WHAT YOU NEED TO DO: Would you please copy each line of the data in which the string "menu" occurs?

=== INFORMATION SUPPLIED ===

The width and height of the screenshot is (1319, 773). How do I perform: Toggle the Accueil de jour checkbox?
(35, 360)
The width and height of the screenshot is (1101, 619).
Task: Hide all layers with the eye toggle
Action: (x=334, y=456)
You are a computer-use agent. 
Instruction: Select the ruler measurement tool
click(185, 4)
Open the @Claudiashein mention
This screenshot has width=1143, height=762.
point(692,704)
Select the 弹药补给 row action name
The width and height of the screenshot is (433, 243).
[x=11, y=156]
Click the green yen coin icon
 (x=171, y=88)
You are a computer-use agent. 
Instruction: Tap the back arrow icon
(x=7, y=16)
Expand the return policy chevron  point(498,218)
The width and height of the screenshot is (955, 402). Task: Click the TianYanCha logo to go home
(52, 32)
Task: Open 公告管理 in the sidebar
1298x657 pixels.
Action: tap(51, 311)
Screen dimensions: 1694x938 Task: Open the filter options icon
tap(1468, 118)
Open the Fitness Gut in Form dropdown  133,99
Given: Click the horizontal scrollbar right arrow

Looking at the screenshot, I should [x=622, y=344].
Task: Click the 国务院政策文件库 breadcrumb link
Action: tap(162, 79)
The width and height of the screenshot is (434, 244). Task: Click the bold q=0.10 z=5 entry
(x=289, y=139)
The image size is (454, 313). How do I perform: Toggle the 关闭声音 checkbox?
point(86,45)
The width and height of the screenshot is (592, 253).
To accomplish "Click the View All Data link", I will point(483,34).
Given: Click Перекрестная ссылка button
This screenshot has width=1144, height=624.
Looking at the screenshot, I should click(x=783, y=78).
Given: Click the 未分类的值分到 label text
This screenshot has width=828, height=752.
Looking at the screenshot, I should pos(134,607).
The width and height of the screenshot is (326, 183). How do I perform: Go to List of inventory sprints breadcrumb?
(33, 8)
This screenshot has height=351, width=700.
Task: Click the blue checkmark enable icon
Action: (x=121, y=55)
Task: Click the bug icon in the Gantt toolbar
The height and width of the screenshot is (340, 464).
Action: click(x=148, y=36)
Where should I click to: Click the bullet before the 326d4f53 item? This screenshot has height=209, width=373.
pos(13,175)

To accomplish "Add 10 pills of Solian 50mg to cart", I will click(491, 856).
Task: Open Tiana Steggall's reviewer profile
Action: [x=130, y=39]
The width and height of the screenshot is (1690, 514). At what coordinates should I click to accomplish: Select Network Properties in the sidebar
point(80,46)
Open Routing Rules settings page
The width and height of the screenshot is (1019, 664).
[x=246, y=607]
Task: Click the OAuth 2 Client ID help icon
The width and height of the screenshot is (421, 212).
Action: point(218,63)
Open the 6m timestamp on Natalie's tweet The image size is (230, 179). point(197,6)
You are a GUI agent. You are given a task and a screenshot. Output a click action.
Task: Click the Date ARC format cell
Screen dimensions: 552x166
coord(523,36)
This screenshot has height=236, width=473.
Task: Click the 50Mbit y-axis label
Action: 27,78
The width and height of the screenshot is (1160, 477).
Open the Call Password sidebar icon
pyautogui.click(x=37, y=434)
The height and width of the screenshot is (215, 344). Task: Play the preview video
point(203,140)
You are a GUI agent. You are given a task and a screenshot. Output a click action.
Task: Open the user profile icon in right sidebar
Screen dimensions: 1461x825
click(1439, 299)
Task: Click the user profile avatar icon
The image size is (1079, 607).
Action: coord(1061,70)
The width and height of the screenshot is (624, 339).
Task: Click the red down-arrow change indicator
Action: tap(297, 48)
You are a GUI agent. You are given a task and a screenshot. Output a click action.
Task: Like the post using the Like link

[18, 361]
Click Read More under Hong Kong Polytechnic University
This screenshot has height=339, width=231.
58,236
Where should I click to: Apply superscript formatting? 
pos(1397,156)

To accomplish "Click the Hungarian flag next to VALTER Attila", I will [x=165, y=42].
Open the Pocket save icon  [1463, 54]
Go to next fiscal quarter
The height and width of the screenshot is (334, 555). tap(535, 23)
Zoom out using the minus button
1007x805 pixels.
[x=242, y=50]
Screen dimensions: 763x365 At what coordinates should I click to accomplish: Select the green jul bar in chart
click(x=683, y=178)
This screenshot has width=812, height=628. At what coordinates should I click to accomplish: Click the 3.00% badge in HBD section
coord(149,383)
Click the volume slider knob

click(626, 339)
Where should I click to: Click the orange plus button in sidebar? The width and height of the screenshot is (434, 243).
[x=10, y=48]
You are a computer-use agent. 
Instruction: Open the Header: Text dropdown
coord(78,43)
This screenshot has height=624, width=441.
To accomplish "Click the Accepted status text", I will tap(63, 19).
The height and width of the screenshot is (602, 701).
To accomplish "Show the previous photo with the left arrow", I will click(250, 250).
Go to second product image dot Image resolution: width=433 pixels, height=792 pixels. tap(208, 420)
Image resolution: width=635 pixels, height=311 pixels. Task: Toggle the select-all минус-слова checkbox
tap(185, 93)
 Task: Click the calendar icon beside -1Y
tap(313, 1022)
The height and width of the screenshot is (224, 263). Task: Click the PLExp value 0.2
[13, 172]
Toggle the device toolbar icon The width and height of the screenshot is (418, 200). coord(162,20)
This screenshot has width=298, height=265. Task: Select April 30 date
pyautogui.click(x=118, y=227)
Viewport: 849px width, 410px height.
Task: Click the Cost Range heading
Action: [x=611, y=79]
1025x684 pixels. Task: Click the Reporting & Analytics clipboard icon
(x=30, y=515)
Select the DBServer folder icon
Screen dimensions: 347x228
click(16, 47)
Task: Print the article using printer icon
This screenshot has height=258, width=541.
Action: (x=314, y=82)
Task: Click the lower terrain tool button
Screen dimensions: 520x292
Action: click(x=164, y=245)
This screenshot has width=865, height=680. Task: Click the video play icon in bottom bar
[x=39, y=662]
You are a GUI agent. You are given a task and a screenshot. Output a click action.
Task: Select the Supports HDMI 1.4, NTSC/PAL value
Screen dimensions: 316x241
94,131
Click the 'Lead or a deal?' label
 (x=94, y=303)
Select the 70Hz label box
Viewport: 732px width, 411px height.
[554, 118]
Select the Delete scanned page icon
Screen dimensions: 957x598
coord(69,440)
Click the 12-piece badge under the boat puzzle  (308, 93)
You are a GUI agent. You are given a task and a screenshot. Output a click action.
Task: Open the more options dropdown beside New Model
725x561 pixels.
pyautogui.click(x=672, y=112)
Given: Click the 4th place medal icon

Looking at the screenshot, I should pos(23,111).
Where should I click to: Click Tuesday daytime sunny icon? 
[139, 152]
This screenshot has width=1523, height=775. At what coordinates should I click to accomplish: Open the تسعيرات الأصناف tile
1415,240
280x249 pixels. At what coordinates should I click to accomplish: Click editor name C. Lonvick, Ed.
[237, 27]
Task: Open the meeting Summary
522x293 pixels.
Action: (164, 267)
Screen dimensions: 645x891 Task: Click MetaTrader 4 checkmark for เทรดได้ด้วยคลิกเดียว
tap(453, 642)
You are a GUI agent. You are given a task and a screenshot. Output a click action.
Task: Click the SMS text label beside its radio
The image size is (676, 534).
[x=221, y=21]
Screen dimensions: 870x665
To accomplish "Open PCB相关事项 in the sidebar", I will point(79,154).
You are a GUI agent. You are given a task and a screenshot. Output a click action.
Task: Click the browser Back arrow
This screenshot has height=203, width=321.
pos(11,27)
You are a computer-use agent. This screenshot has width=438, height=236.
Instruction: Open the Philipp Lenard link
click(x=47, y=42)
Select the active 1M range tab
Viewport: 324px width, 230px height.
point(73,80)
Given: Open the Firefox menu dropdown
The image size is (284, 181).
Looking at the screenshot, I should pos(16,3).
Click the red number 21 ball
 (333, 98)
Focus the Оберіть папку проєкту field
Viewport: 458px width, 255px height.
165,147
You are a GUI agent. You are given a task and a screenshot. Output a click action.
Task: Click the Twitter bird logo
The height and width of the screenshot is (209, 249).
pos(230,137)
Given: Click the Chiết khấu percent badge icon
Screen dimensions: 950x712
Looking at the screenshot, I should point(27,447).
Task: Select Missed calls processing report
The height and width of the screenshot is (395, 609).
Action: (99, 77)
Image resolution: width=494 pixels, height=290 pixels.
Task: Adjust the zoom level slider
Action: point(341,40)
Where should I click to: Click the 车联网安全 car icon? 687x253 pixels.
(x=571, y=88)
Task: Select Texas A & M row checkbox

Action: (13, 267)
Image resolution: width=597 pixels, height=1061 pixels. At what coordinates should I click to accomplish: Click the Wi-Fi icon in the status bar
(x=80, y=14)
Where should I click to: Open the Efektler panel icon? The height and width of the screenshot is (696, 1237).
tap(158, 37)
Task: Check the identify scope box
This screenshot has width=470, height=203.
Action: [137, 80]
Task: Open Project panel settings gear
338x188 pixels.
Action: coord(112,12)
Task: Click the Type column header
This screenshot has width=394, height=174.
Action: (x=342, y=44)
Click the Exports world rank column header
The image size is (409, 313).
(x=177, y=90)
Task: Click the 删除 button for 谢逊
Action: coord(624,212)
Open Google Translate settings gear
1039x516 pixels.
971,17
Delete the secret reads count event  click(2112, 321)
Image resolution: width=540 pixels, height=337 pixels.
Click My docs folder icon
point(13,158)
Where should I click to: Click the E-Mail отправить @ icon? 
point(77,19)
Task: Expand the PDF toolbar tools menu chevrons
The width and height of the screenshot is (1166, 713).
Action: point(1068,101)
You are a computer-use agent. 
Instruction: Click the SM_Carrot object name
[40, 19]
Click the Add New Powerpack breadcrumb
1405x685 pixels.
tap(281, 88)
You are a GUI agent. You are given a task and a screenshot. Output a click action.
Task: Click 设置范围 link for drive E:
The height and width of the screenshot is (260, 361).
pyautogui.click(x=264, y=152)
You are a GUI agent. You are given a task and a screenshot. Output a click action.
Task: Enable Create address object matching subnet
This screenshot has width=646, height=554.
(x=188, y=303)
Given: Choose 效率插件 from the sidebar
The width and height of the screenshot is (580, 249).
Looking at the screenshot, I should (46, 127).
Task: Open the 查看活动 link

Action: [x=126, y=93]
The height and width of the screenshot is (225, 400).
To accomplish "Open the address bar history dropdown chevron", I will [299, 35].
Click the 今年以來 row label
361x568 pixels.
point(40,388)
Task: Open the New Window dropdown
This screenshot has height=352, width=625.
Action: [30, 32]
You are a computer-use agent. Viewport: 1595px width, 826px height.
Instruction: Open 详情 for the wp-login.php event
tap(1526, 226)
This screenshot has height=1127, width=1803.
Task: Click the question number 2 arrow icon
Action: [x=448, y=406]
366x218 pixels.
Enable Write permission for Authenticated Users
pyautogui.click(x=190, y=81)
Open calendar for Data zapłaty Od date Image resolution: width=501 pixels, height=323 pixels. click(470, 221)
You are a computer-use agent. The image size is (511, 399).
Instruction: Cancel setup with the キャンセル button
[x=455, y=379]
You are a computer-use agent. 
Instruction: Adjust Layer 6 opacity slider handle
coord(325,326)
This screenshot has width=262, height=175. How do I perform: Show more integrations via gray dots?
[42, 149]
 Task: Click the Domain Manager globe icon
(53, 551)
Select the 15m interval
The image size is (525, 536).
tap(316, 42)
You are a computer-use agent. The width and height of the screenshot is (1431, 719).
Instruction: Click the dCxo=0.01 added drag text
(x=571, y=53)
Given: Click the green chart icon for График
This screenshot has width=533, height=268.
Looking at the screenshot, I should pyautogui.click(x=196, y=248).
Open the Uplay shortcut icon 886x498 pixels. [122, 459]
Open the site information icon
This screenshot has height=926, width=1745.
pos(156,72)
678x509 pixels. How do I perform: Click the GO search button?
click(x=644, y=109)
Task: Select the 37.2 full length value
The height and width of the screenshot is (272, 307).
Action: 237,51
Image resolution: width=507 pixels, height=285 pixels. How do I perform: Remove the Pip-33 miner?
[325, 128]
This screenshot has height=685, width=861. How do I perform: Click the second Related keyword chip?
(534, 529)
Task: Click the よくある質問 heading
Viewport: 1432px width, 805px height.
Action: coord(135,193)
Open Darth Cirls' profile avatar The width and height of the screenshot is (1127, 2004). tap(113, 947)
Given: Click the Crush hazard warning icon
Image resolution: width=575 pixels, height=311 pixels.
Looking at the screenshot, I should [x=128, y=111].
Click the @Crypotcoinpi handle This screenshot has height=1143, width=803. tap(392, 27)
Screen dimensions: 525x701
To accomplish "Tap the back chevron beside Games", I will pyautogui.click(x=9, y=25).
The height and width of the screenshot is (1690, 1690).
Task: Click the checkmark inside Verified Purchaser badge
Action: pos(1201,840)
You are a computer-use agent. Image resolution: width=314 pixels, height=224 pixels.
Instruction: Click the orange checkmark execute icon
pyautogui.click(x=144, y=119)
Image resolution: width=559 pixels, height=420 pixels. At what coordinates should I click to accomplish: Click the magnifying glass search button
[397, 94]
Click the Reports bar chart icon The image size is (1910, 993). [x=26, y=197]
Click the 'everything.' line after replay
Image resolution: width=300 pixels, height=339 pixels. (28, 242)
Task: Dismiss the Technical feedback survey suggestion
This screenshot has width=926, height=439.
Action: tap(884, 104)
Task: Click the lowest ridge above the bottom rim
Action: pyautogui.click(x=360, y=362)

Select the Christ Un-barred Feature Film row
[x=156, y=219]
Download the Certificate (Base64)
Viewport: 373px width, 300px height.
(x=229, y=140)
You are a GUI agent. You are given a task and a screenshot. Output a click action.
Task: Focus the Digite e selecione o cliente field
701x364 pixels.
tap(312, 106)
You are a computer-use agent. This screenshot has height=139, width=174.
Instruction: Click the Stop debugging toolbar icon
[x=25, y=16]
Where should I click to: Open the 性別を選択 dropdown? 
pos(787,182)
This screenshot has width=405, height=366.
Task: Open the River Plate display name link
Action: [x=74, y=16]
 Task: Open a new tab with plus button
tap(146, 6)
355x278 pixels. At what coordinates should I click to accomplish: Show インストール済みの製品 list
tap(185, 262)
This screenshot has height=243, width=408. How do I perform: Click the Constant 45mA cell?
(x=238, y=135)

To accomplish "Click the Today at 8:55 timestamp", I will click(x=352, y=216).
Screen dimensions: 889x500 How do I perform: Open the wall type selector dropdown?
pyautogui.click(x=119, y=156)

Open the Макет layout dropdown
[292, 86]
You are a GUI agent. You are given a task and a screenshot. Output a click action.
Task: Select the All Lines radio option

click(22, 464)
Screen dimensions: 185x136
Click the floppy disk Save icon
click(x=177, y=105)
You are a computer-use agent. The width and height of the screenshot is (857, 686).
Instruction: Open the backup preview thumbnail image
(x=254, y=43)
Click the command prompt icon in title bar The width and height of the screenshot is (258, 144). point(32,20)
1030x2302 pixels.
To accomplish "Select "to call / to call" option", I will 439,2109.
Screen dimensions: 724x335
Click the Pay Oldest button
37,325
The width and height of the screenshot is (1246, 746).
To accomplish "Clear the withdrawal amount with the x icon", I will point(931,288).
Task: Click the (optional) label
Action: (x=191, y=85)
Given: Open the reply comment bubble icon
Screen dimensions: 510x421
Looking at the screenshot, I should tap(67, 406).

===

YOUR RESPONSE:
Given: Open the Firefox menu dropdown
Task: Expand the PDF toolbar tools menu chevrons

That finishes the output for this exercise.